Kris Motmans schrijft een boek over de inwoners van de wijk : ‘De Dam heeft te veel om grauw te zijn. Iedereen denkt dat hier alleen arbeiderswoningen staan. Maar in de De Mabaixstraat zie je huizen die zo uit de Cogels Osylei geplukt lijken. Het wonderlijke van de Dam is de gemoedelijke, bijna zuiderse sfeer. Dat komt omdat de buurt door een spoorwegemplacement van de stad is afgesneden. De mensen ervaren dat ook zo. Ze voelen zich anders dan de modale Antwerpenaar. Je hebt hier nog echt een dorpskern. Mensen staan ’s avonds in de deuropening. Als je met iemand praat, krijg je die informatie later in een heel vreemd jasje terug.’

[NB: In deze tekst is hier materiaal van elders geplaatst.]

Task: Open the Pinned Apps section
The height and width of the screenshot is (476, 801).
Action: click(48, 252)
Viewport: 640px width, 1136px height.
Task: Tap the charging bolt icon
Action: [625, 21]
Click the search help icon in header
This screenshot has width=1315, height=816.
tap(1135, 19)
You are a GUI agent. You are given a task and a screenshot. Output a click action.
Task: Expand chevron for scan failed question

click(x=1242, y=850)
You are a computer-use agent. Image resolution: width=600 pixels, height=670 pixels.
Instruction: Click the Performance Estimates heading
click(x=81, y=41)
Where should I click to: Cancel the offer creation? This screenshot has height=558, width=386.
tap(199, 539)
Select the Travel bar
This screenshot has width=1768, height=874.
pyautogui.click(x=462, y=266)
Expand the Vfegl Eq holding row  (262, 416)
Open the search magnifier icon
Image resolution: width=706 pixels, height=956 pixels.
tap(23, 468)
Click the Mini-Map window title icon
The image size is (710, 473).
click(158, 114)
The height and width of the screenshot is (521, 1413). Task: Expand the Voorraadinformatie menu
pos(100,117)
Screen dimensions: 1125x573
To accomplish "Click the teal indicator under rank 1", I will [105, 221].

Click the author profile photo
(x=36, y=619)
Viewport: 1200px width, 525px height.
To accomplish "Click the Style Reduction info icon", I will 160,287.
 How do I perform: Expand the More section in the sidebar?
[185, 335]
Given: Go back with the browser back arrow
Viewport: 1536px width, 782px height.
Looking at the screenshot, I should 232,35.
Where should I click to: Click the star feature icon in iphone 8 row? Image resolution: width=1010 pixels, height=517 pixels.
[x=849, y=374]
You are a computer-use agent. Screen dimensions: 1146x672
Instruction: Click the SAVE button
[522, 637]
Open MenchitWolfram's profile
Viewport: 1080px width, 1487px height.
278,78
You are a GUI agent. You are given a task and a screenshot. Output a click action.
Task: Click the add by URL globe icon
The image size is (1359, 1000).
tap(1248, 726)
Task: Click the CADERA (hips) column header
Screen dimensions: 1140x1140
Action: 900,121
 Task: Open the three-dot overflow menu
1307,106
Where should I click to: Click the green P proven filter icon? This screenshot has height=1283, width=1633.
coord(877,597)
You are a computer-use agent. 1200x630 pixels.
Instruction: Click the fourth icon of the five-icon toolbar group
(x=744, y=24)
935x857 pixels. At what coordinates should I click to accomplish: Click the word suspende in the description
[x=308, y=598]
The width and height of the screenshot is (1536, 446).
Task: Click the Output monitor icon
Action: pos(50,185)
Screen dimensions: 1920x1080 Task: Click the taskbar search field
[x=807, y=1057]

De wijk krijgt vaak het stempel van probleembuurt. Onterecht, meent Motmans. ‘Mensen zullen hier eerder klagen over lokale problemen _ het verkeer dat de wijk verstikt bijvoorbeeld _ dan over buitenlanders. Vaak is het ook heel dubbelzinnig. Als ik mensen van den Dam interview, dan praten ze _ vaak half weemoedig _ over de knokpartijen die vroeger op den Dam plaatsvonden, nadat iedereen weer ’s te veel gedronken had. Dan vraag ik me af: waarom praten jullie nu over een onveiligheidsgevoel ?’

Binnenkort zal de wijk helemaal van aanschijn veranderen, als het spoorwegemplacement dat de Dam begrenst plaats ruimt voor een stadspark. De corridors met de wijk Seefhoek kunnen dan zo doorgetrokken worden. Niet alleen de bewoners, ook projectontwikkelaars kijken uit naar het project. Een beter ruimtelijk kader biedt meer mogelijkheden om te investeren, zeggen ze. Motmans: ‘De wijk Dam zal oplossen in de stad. Daardoor zal het gemoedelijke karakter van de wijk ten dele verloren gaan. En eigenlijk is dat wel jammer.’